= Beginning of Section =

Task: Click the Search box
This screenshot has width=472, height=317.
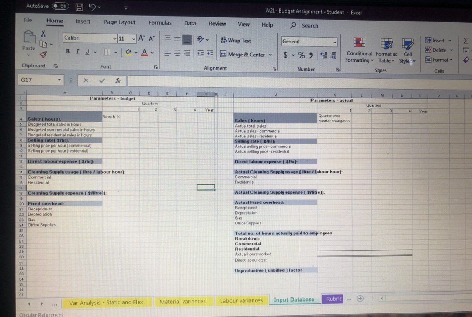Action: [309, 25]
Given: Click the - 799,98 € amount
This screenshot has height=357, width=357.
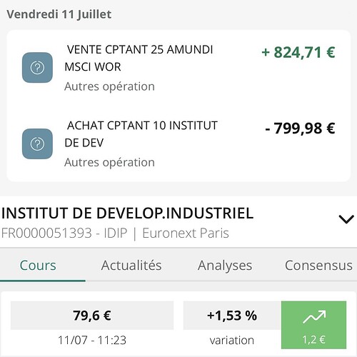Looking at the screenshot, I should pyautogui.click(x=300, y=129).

= End of Section =
= Beginning of Section =

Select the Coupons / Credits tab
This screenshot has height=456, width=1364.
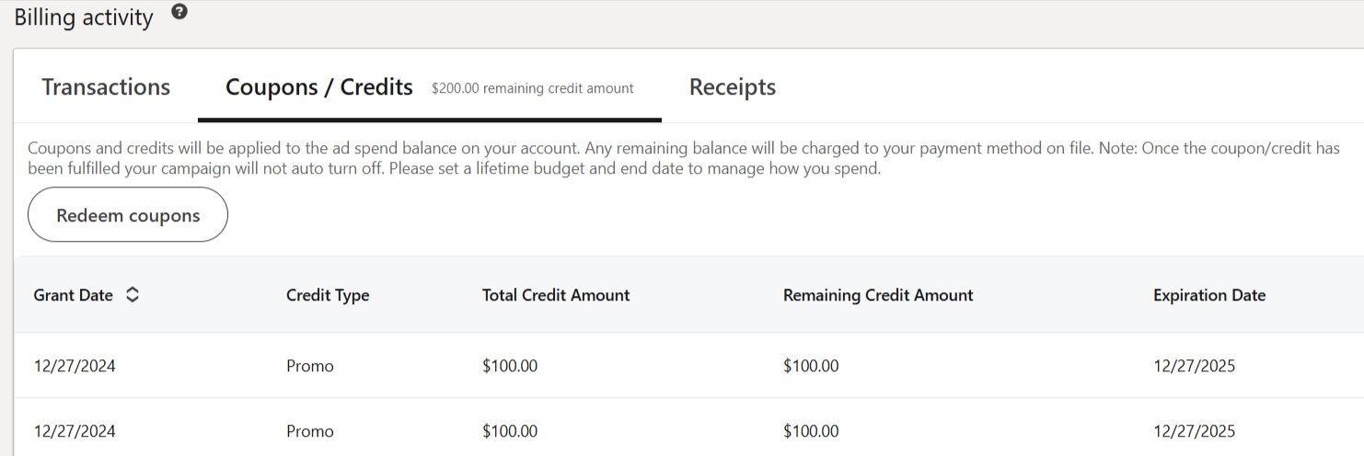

= End of Section =

ASSIGNMENT: Starting with the line that holds "Select the Coupons / Credits tab" and ending with the line that holds "This screenshot has height=456, width=1364.", retype every line in the data above exactly, and nothing else.

THE ANSWER:
Select the Coupons / Credits tab
This screenshot has height=456, width=1364.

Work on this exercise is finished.